Just wanted to point out that this makes some pretty big assumptions about how people are using json schemas. For instance, ESLint's rule options are built around the json schema spec. Rule authors define the schema for their rules as part of the rule meta data. And ESLint, as part of parsing a user's eslint.config has to validate that the options that a user has defined in their config, conforms to whatever schema the rule author of that plugin has defined. So, it's completely dymanic, and there are no consistent URIs. https://eslint.org/docs/latest/extend/custom-rules#options-schemas Currently ESLint uses ajv to do the validation. So, just calling out that, maybe there are use cases that you haven't considered when making that design choice?
@michaelfaith Thanks for sharing your perspective. I'm sure there are exceptions. In those cases, you can always make a temporary identifier like I demonstrated in the comment you're quoting from. (Remember that the URI doesn't need to be hosted anywhere. It's just a string in the shape of a URI.) You have to write a little more code or use that helper function I shared.

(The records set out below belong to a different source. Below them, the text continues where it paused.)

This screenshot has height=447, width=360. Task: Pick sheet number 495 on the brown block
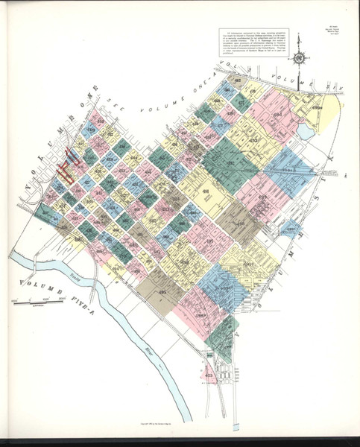[162, 293]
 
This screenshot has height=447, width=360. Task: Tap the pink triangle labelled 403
[209, 374]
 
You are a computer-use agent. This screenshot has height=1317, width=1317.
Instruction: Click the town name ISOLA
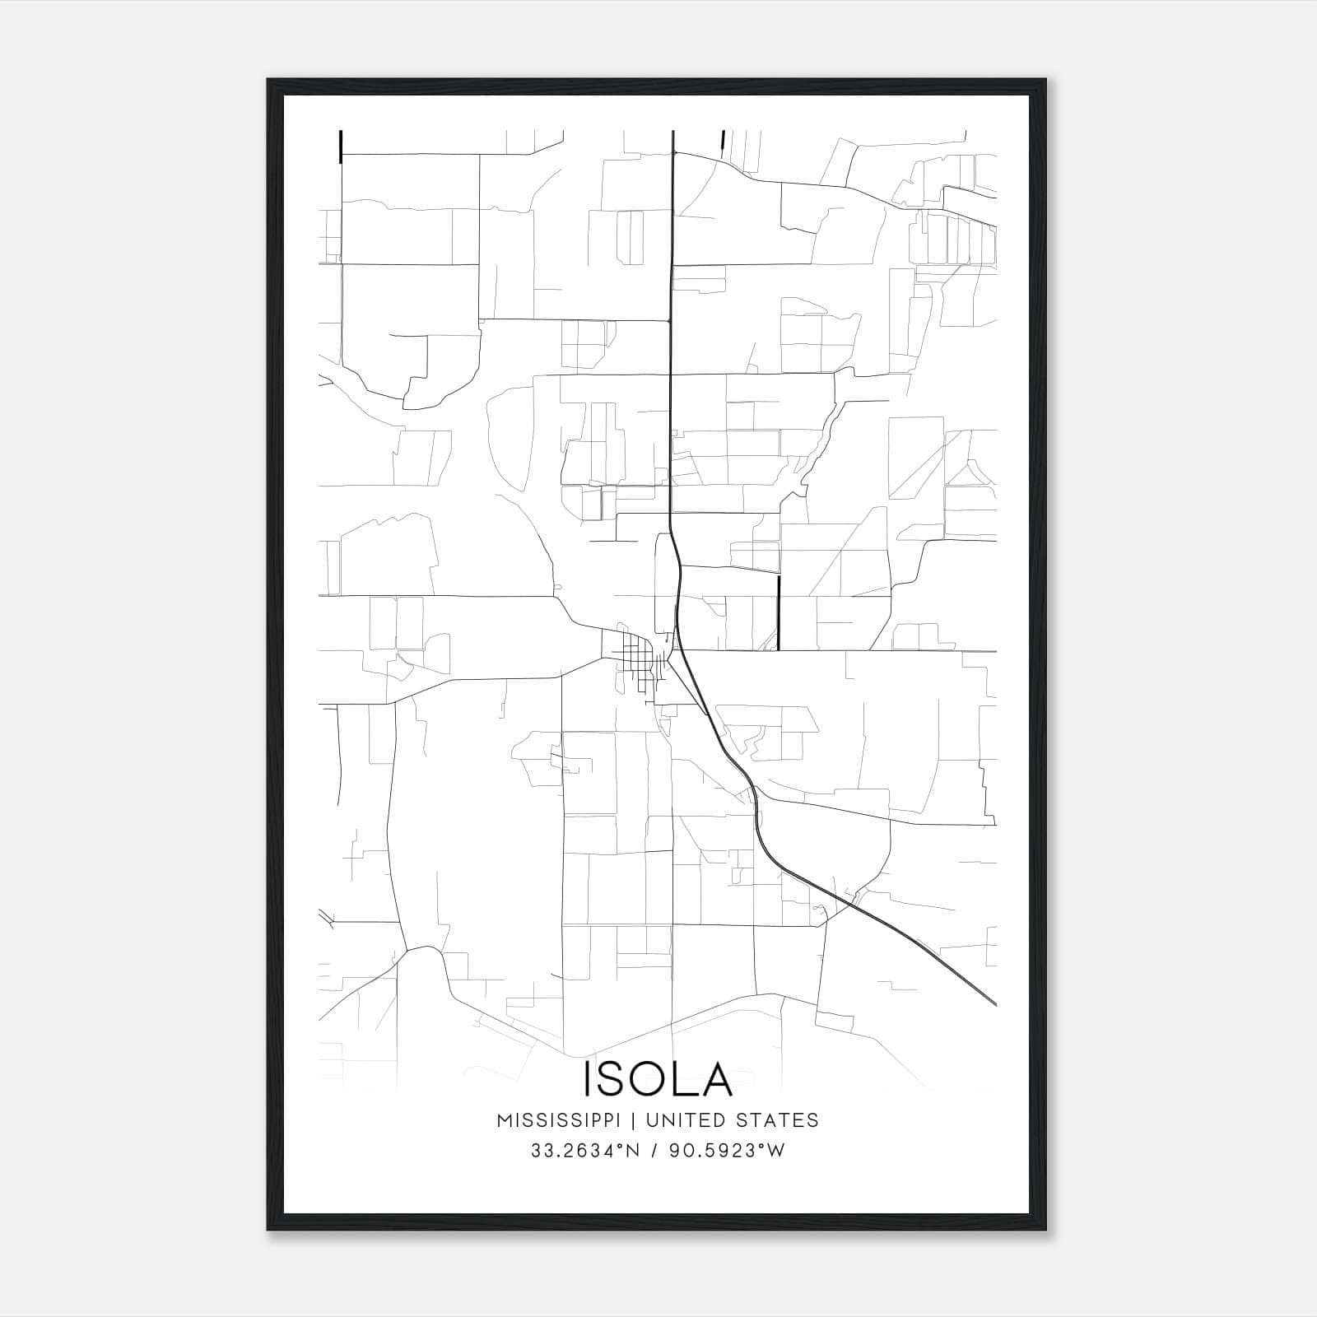(658, 1079)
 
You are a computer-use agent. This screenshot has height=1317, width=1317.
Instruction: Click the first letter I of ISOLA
(588, 1079)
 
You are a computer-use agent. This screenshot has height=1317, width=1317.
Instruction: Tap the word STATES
(778, 1120)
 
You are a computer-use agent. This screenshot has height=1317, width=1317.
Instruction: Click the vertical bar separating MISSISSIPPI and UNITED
(639, 1120)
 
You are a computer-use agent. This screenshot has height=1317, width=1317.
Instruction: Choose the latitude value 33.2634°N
(584, 1151)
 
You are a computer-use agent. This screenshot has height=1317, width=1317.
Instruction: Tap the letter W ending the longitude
(776, 1151)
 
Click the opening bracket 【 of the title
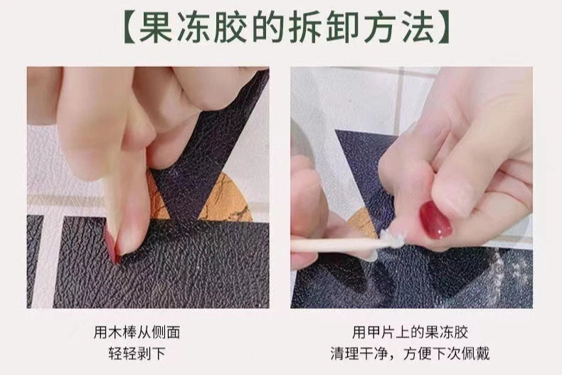129,27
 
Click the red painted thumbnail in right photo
435,220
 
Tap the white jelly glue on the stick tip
392,239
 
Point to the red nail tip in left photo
112,248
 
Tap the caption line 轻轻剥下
137,354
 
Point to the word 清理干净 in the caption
359,354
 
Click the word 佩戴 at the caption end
476,354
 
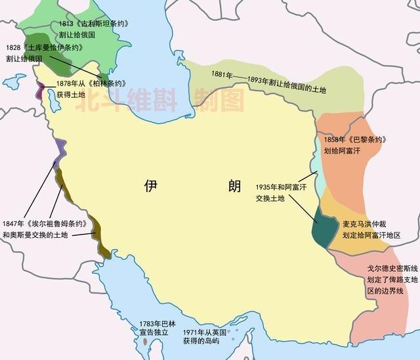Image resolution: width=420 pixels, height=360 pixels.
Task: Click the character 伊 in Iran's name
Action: [152, 186]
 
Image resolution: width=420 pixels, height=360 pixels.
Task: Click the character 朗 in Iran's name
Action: [234, 186]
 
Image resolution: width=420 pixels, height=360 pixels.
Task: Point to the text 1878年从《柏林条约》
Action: [91, 83]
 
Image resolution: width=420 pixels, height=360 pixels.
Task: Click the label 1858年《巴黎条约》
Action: [351, 139]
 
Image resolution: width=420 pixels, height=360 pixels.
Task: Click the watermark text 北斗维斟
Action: [121, 100]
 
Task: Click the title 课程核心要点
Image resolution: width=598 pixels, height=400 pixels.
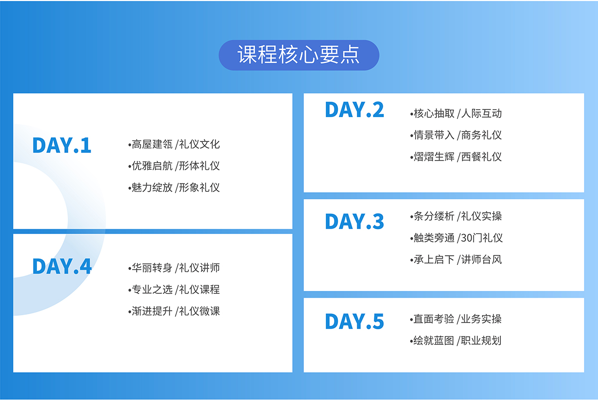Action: point(299,55)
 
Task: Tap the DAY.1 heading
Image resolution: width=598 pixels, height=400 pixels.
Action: point(62,145)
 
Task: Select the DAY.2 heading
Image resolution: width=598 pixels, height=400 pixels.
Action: point(354,110)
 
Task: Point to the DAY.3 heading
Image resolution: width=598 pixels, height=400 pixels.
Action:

I'd rather not include that helper function in the API because I expect it will be naively used in cases where it shouldn't. I'd rather people need to write a little more code in exceptional use cases than compromise the promotion of good schema management.
Specifically in the ESLint case, I'd ague that it's not ideal to have a schema embedded in the config in that way. When schemas are their own document, there a lot of development and automation tools you can take advantage of like schema validation, autocomplete, syntax highlighting, linting, etc. You loose all of those benefits when you bury the schema in code. The trade-offs are similar to constructing SQL statements in strings embedded in your code. It can be error prone and difficult to detect errors before they're blowing up your application.
I would suggest that instead of an embedded schema, the config could take a path to a separate schema document or just have a well-known file name it looks for automatically. That's something this library handles well and you don't need any fake identifiers. Of course, changing the way the config works probably isn't an option or at least would be very slow to change. And maybe the approach I suggest doesn't work for some reason that I'm not aware of because I don't know that system in detail. I still want to nudge in the direction of this kind of approach being the first choice and embedding only being used if a thorough analysis of the trade-offs reveals that it's a better choice.